▸ **SUPPLIED DATA**

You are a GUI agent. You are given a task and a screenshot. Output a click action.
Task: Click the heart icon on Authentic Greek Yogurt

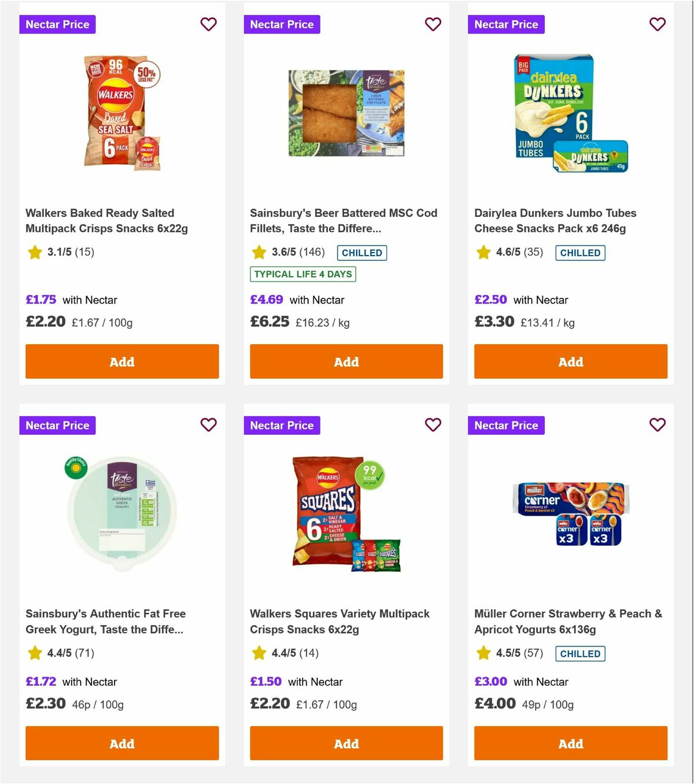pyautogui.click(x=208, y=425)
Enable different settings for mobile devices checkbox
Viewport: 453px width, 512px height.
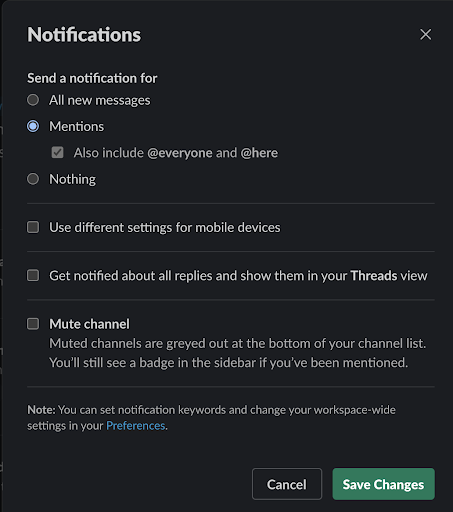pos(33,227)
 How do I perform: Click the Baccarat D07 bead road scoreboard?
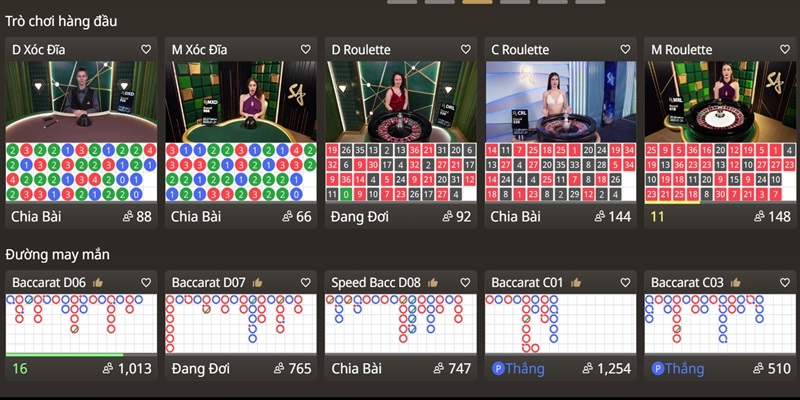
* * *
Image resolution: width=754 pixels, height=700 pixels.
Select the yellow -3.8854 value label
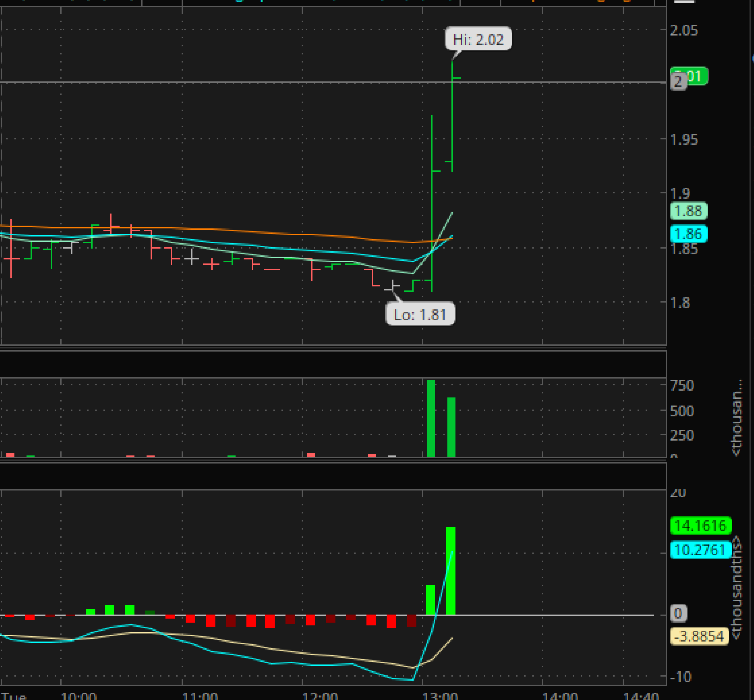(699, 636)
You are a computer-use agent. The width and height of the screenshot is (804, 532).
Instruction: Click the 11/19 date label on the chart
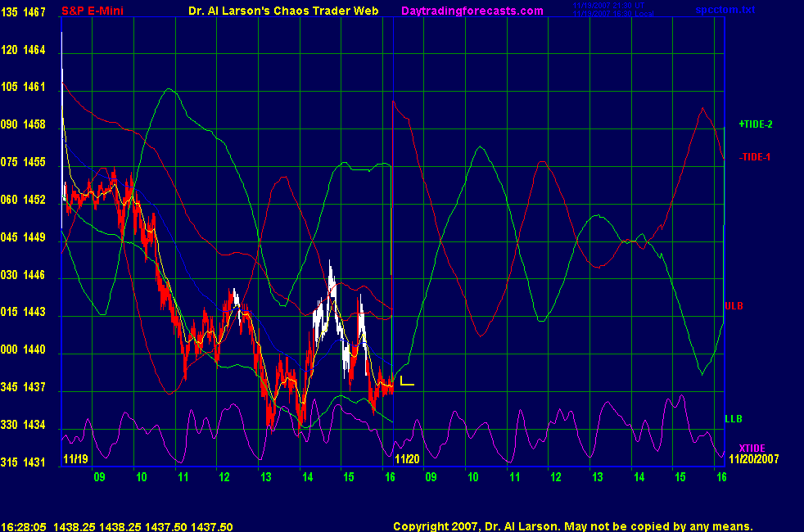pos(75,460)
==
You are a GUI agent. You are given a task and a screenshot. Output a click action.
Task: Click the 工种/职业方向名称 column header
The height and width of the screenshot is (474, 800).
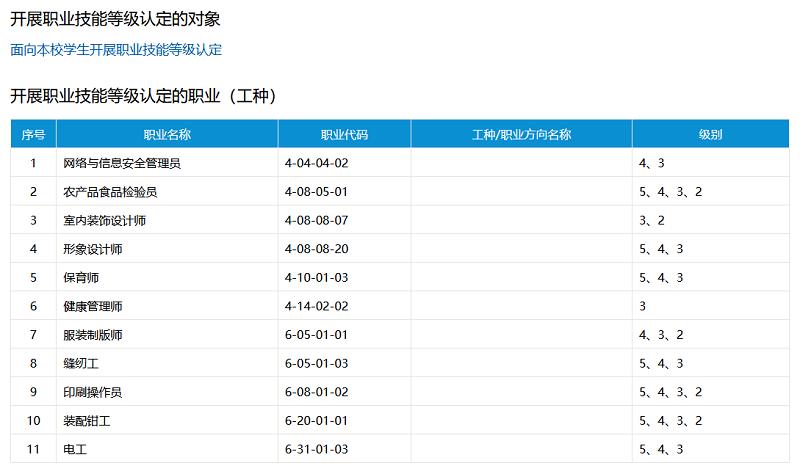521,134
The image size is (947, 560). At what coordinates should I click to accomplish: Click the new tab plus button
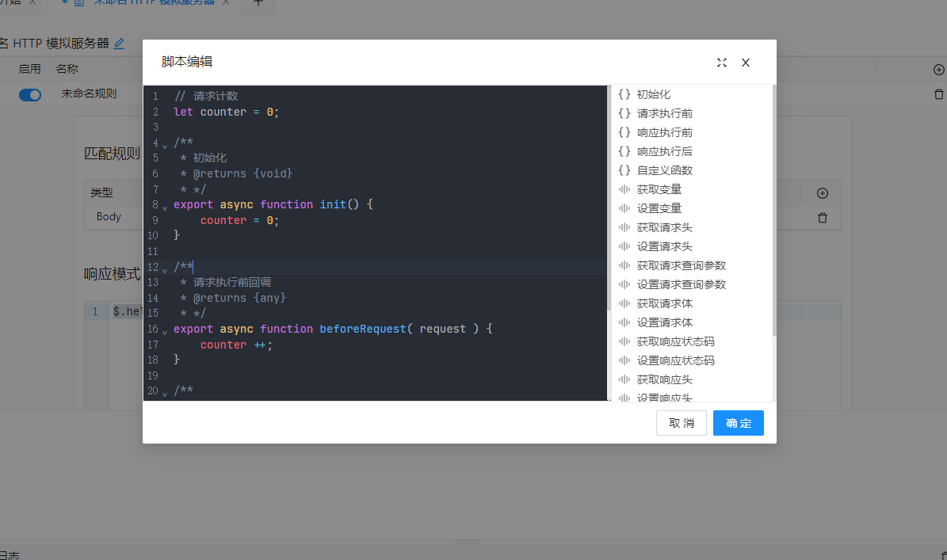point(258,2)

▸ **WHAT TO WORK ON**
Please transcribe exactly the part of the records that opens with the line containing "Viewport: 453px width, 512px height." and closes with the line containing "How do I perform: Click", both ends included, and leave out the pictures.

▸ **REPLY**
Viewport: 453px width, 512px height.
pos(33,227)
 How do I perform: Click the Baccarat D07 bead road scoreboard?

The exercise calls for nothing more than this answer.